= Goal of the exercise =
Copy each line of the data below with the word "Given".

= Records shown =
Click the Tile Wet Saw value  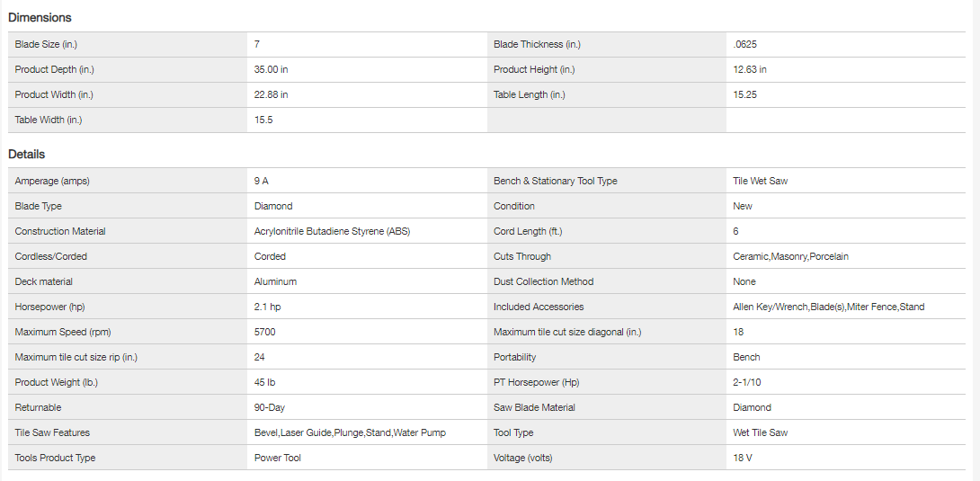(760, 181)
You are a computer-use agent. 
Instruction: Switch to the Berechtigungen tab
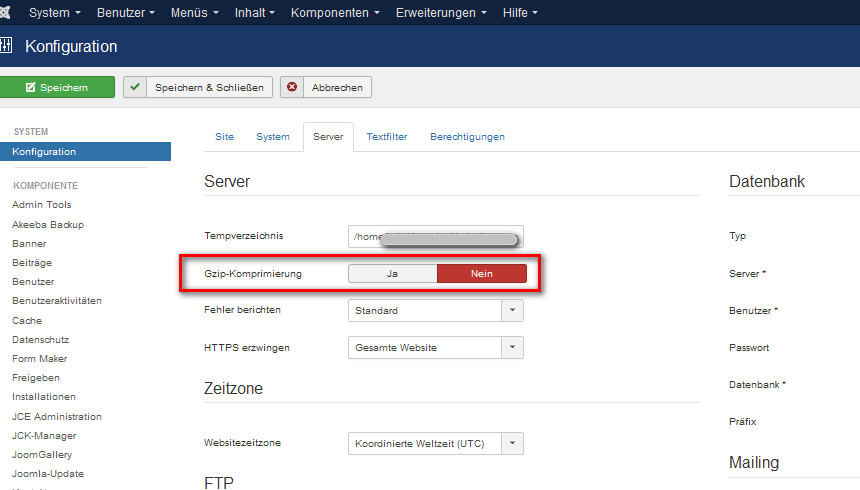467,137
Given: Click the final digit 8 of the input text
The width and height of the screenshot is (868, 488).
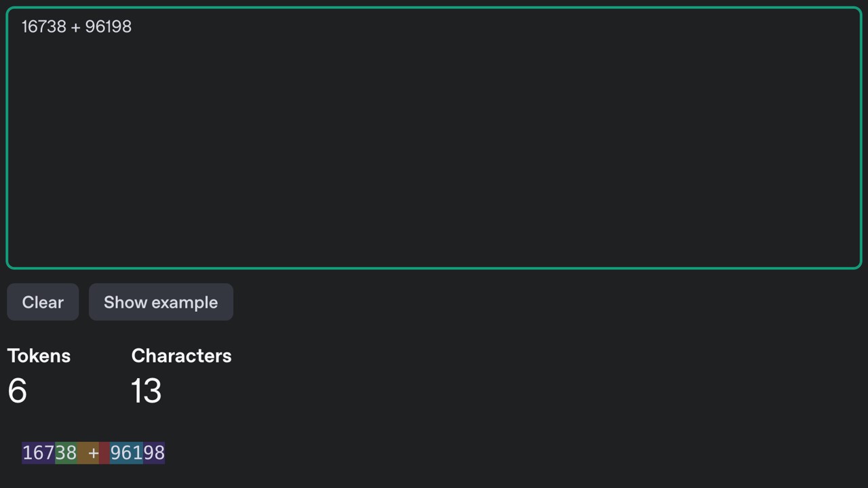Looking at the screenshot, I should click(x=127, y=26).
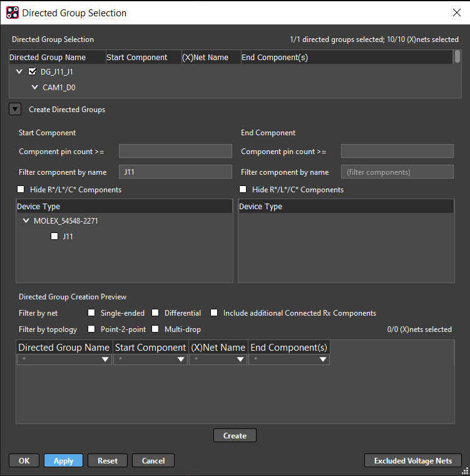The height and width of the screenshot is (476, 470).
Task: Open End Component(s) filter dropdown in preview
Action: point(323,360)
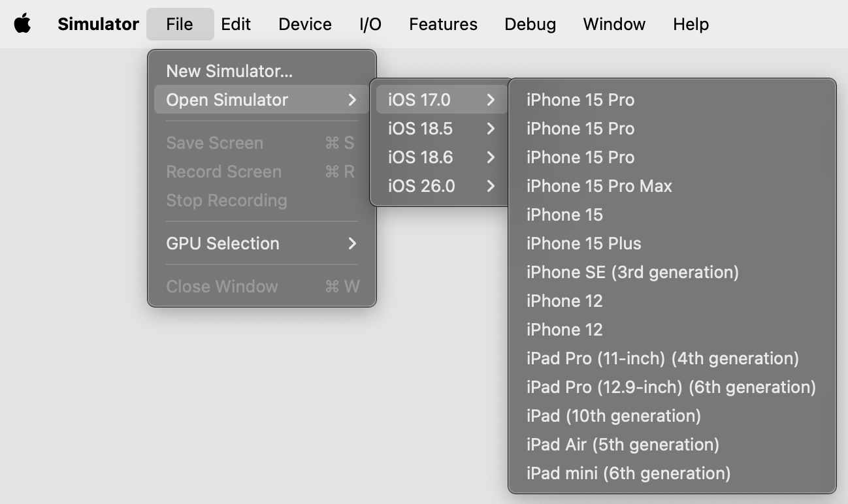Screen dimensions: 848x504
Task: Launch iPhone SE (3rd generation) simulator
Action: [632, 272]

--

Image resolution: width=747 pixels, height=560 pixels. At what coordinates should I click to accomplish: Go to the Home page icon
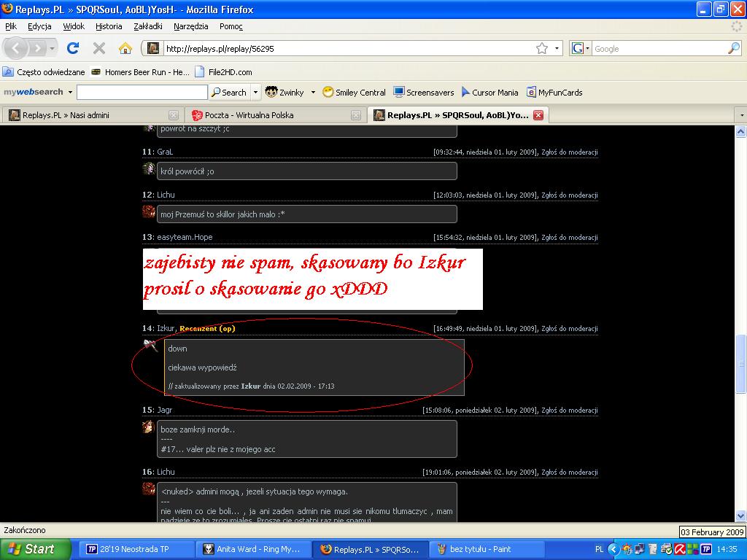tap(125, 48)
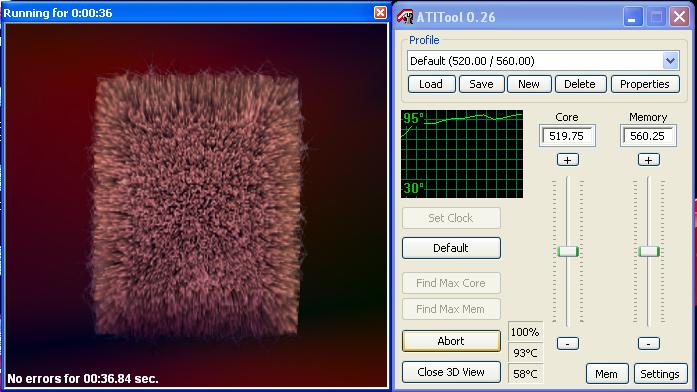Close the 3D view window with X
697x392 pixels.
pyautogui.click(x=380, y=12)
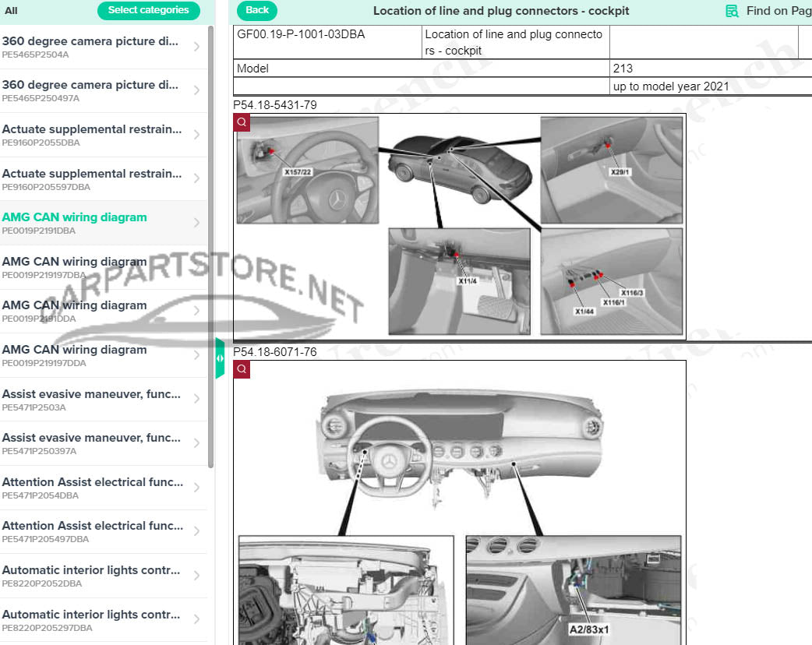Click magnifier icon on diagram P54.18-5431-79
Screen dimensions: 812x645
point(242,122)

--

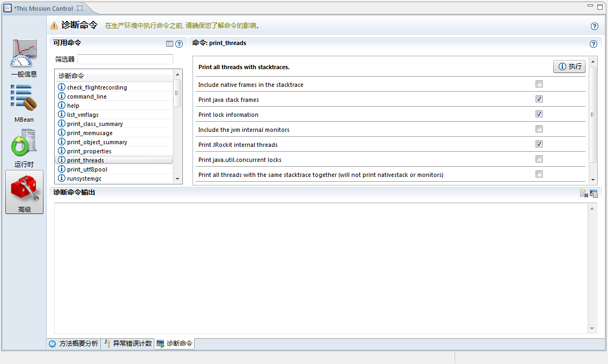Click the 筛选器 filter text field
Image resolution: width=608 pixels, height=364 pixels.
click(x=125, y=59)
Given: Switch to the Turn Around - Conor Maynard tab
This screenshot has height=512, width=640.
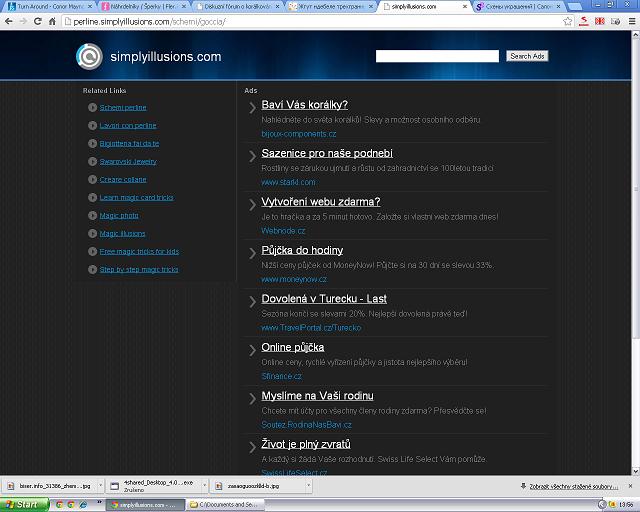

= Task response =
Given: Click the final digit 8 of the input text
Given: Switch to the Turn Around - Conor Maynard tab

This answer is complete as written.